Rachel Cargle, author of A Renaissance of Our Own: A Memoir & Manifesto on Reimagining (Ballantine), talks to Time about her “insistence that joy and pleasure are as essential as equity and justice in the making of a better world.”

Tembe Denton-Hurst has a conversation with Shondaland about her new book, Homebodies (Harper), as it “examines speaking truth to power.”

The Root’s It’s Lit interviews Sunny Hostin about how her new book, Summer on Sag Harbor (Morrow), “opens the door to a real Black beach community.”

Lisa Brideau, Adrift (Sourcebooks Landmark), considers how she wrote “a climate change thriller with realism and hope” in an article for CrimeReads.

Carl Sferrazza Anthony discusses revelations from his new book, Camera Girl: The Coming of Age of Jackie Bouvier Kennedy, with People pertaining to “JFK’s infidelities.”

Author Charles Yu reflects on a new edition of Jeff VanderMeer’s book, Veniss Underground (MCD), for Lit Hub

Soon-to-be-released Bob Dylan biography, Bob Dylan: Mixing Up the Medicine, ed. by Mark Davidson (Callaway), will “rare photos, essays,” Fox News reports. Also, “UK island that inspired mystery novelist Agatha Christie is up for sale.”

Entertainment Weekly provides an excerpt of Yellowface by R.F. Kuang (Morrow). 

Lit Hub reveals the cover of Kaveh Akbar’s forthcoming book Martyr! to come out early next year.

CBC Books gives a first look at debut novel And Then She Fell by Alicia Elliott (Dutton). 

Tor.com has a first look at The Judas Blossom: Book I of The Nightingale and the Falcon by Stephen Aryan (Angry Robot). 

Sci-fi thriller writer Victor Manibo will come out with a new book early next year titled Escape Velocity (Erewhon), according to Gizmodo.

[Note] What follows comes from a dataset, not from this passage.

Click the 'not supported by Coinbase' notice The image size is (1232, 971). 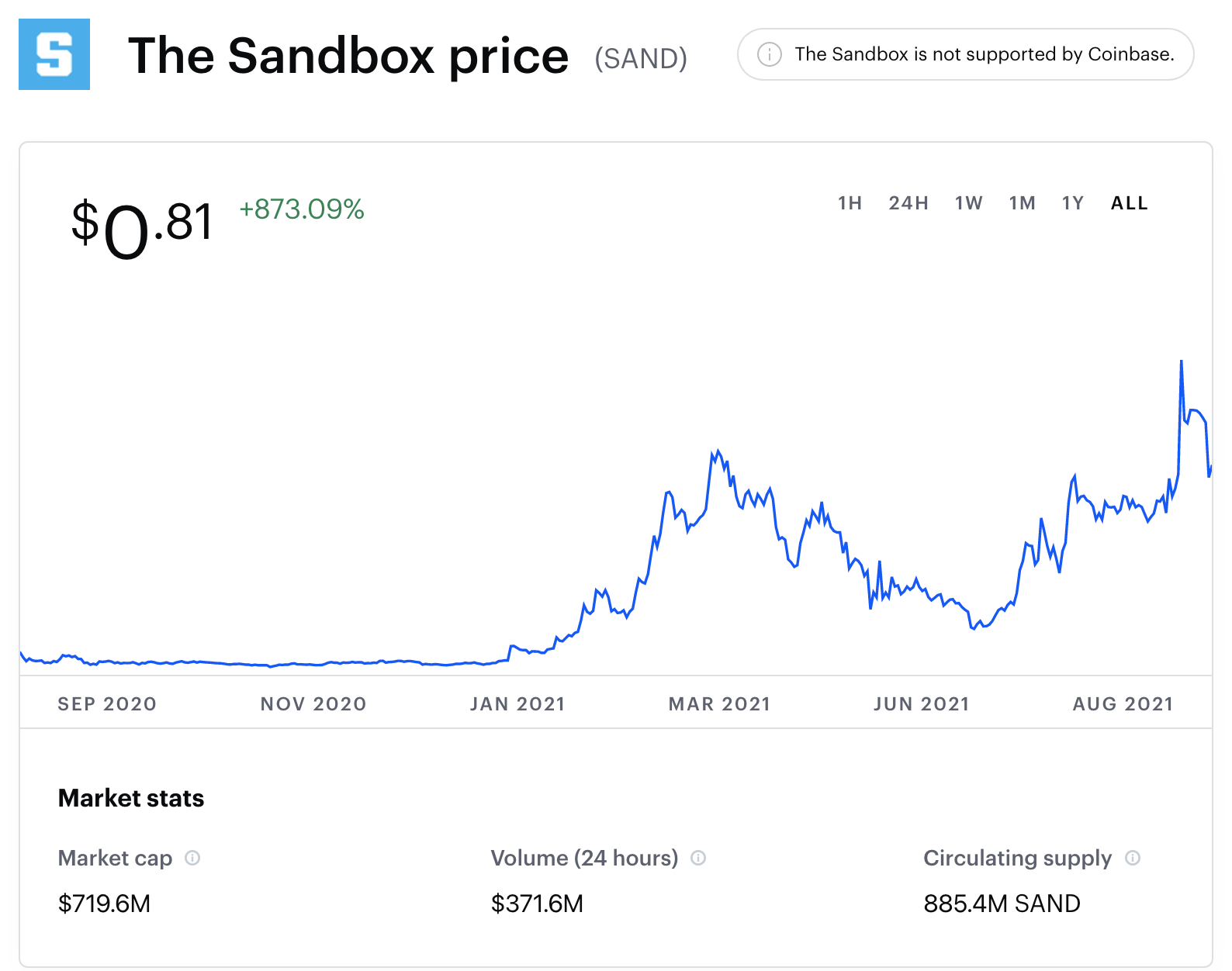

CrimeReads shares several reading lists including: “Whodunnits With a Killer Twist,” “Six Novels Exploring the Underbelly Privileged Enclaves,” "8 Taut Thrillers Set Over Three Days Or Less," “Terrible Mothers in Horror,” and "May's Best Psychological Thrillers."

Autostraddle gives a list of “10 Books to Read in the Bathtub.”

Hannah Halperin, author of I Could Live Here Forever (Viking), provides “9 Novels About Characters Looking to Be Transformed by Sex or Love” for Electric Lit.

NYT recommends “Romance Novels We’re Loving In 2023” and “9 new books.”

Authors on Air

Christina Sharpe chats on the The Maris Review podcast about “the importance of regard” and her new book, Ordinary Notes (Farrar).

Popsugar has a conversation with Judy Blume about celebrating her new documentary and on why “teaching puberty is a good thing.”

Kerri Arsenault, Mill Town: Reckoning with What Remains (St. Martin’s), discusses “the pervasive and ongoing risks of dioxin” as it pertains to the recent train derailment in East Palestine, Ohio on the Fiction/Non/Fiction podcast.

Isabella Hammad talks about “finding inspiration in Hamlet” for her new book, Enter Ghost (Grove) on the Otherppl podcast.

Stephen Marche, who co-wrote a book with AI titled Death of the Author, explains “why technologies like ChatGPT will make creators more valuable than ever” on the Keen On podcast. Also, Felix Salmon, The Phoenix Economy: Work, Life, and Money in the New Not Normal (Harper Business), considers “work, life and the price of lobster rolls in the new “not normal” in an interview. 

Chelene Knight's book Junie (Book*hug Pr.) will be adapted for television, as reported by CBC Books

Killers Films will be producing a star-studded biopic on “the life and loves of Patricia Highsmith” titled The Murderous Miss Highsmith, according to Deadline

Netflix has begun filming on an adaption of Juan Rulfo’s 1958 novella, Pedro Páramo, Lit Hub reports. Book Riot also covers the news.